:: Exercise details ::
The lines needed run from the one that contains "Open the Geciktir delay dropdown arrow" through the end of the material below, both included; write them out exactly, with no pictures.

-------- Records for the task

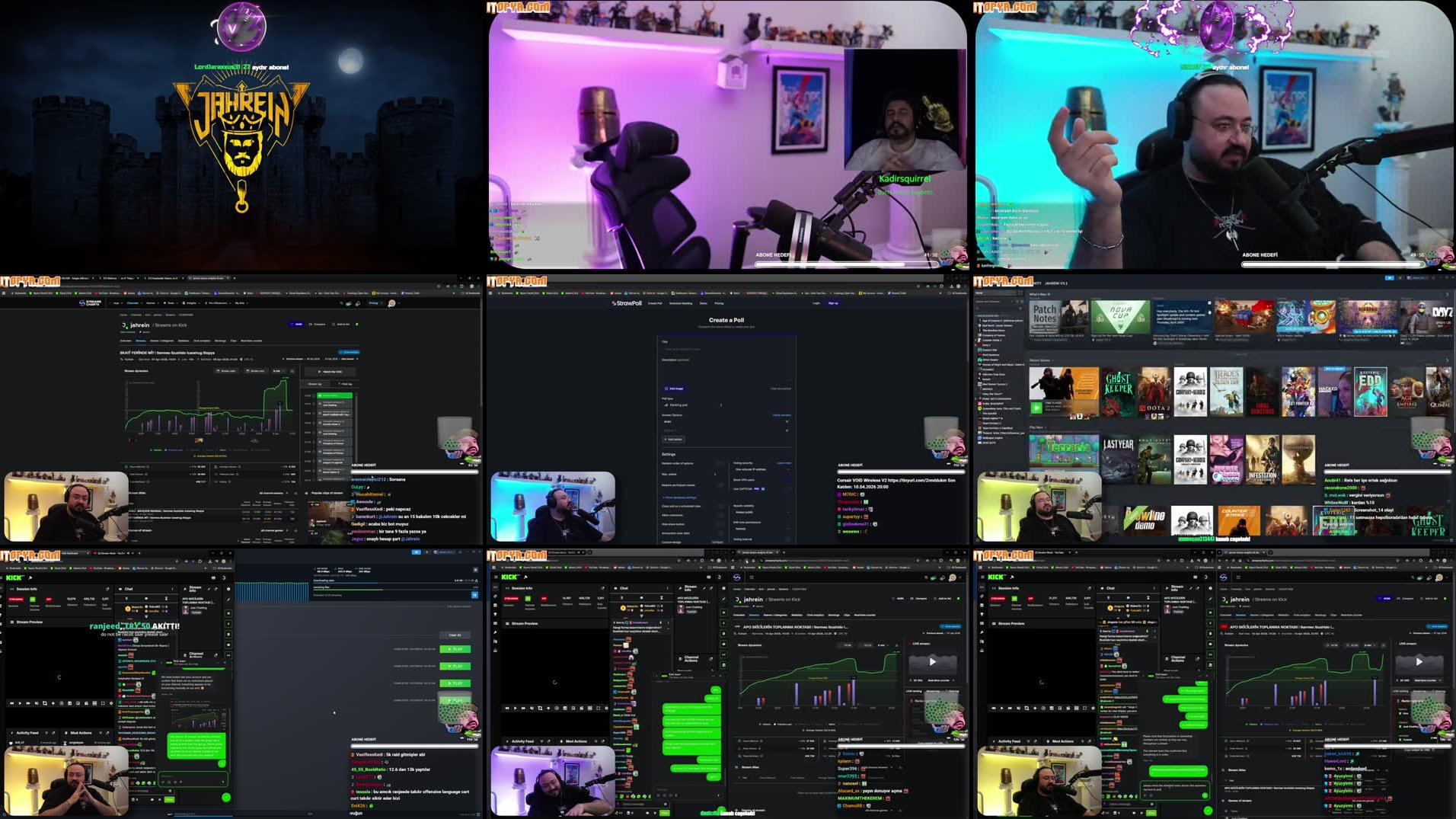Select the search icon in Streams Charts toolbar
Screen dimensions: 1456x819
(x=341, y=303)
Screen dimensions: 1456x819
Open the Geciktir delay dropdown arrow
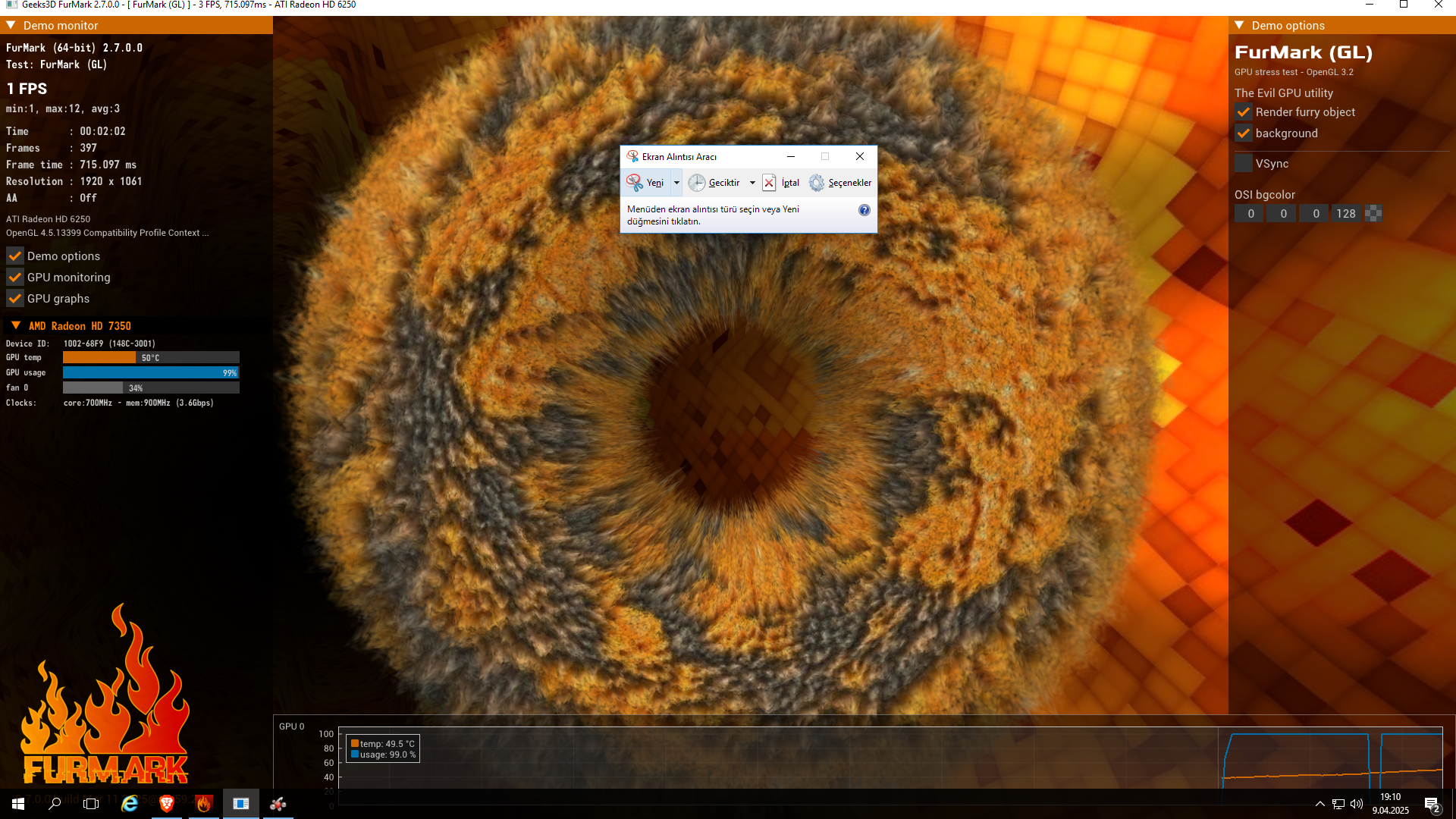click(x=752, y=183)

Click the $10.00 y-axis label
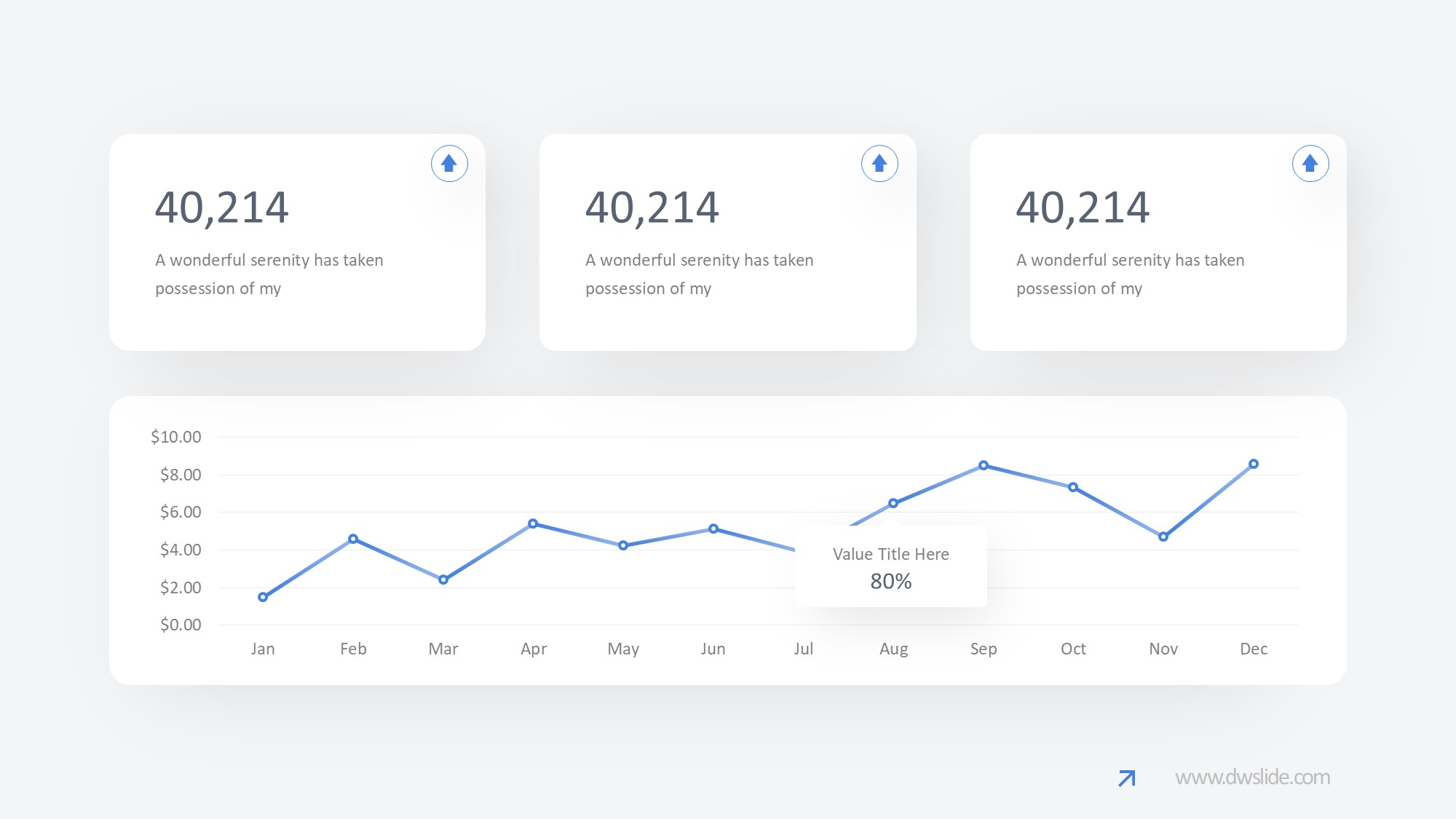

----------------

:: Task result ::
Open the Geciktir delay dropdown arrow
click(x=752, y=183)

Click the $10.00 y-axis label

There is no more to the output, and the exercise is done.